Multi-omics dissection of stage-specific artemisinin tolerance mechanisms in Kelch13-mutant Plasmodium falciparum.

Aims: We investigated the stage-specific mechanisms of partial resistance to artemisinin (ART, an antimalarial drug) in Plasmodium falciparum (P. falciparum) carrying the Kelch13 C580Y mutation.

Methods: Using fluorescence labeling and activity-based protein profiling, we systematically profile the ART activation levels in P. falciparum during the entire intra-erythrocytic developmental cycle (IDC), and determined the ART-targets profile of the ART-sensitive and -resistant strains at different stages.
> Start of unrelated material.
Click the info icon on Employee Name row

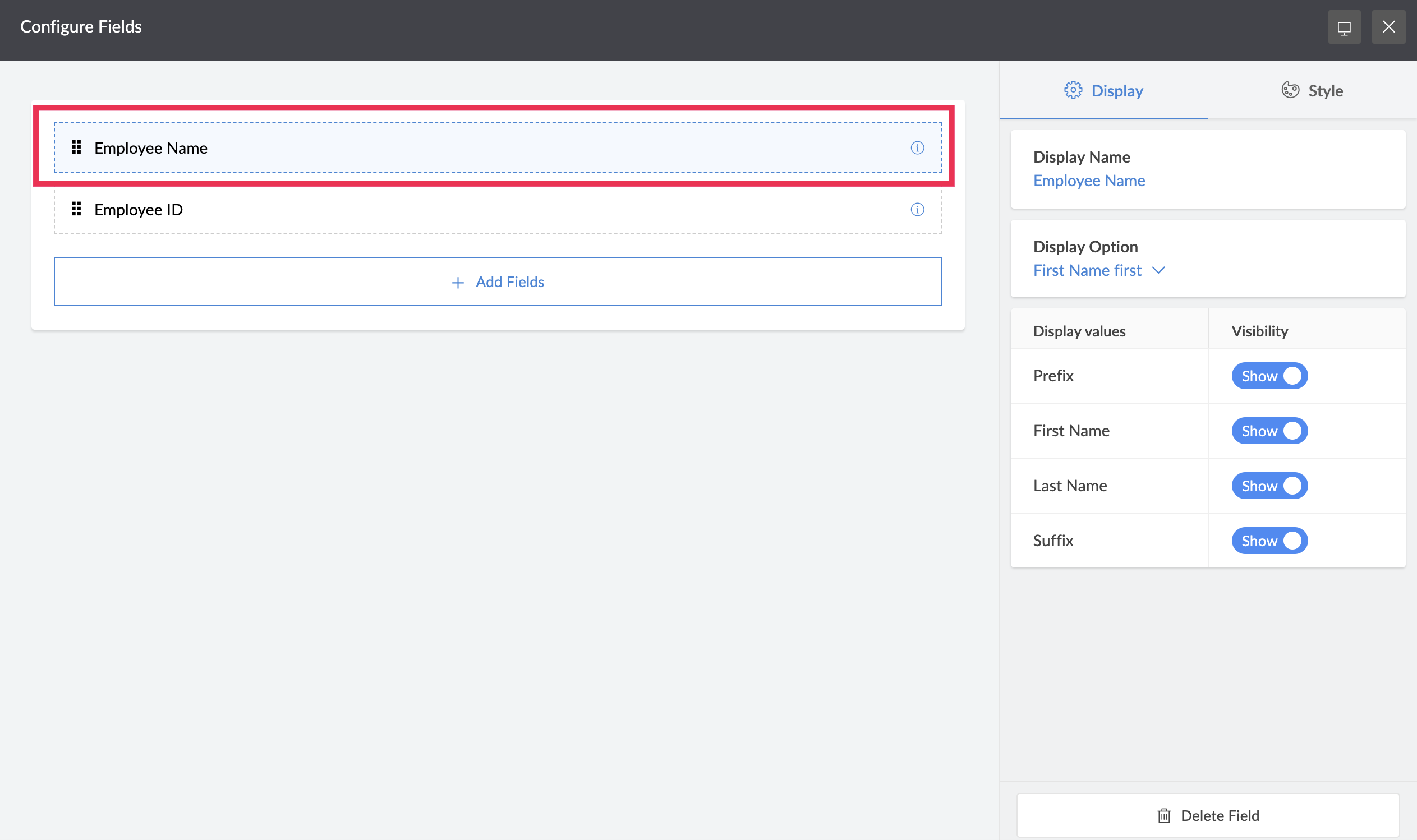coord(917,147)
We retrieved and integrated datasets of single-cell transcriptomics and label-free proteomics across three IDC stages of wild-type P. falciparum. We also employed lipidomics to validate lipid metabolic reprogramming in the resistant strain.
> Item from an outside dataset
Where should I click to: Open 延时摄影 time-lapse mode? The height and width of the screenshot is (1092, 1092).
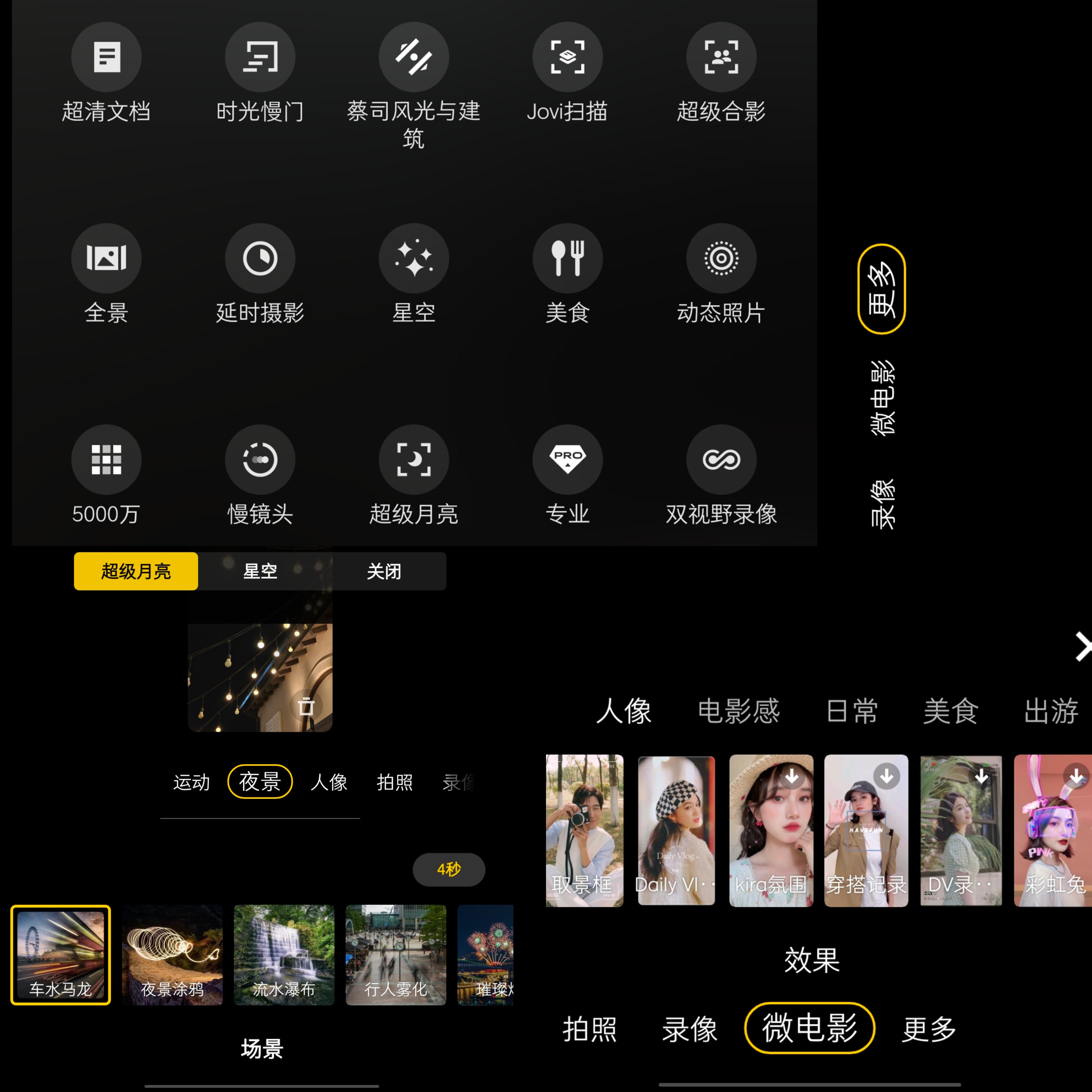pos(260,258)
Results: The activation and expression patterns of genes and proteins of ART-targets in both ART-sensitive and resistant strains varied at different stages and periods of P. falciparum development, with the late trophozoite stage harboring the largest number of ART targets. We identified and validated 36 overlapping targets, such as GAPDH, EGF-1a, and SpdSyn, during the IDC stages in both strains. We revealed the ART-insensitivity of fatty acid-associated activities in the partially resistant strain at both the early ring and early trophozoite stages.

Conclusions: Our multi-omics strategies provide novel insights into the mechanisms of ART partial resistance in Kelch13 mutant P. falciparum, demonstrating the stage-specific interaction between ART and malaria parasites.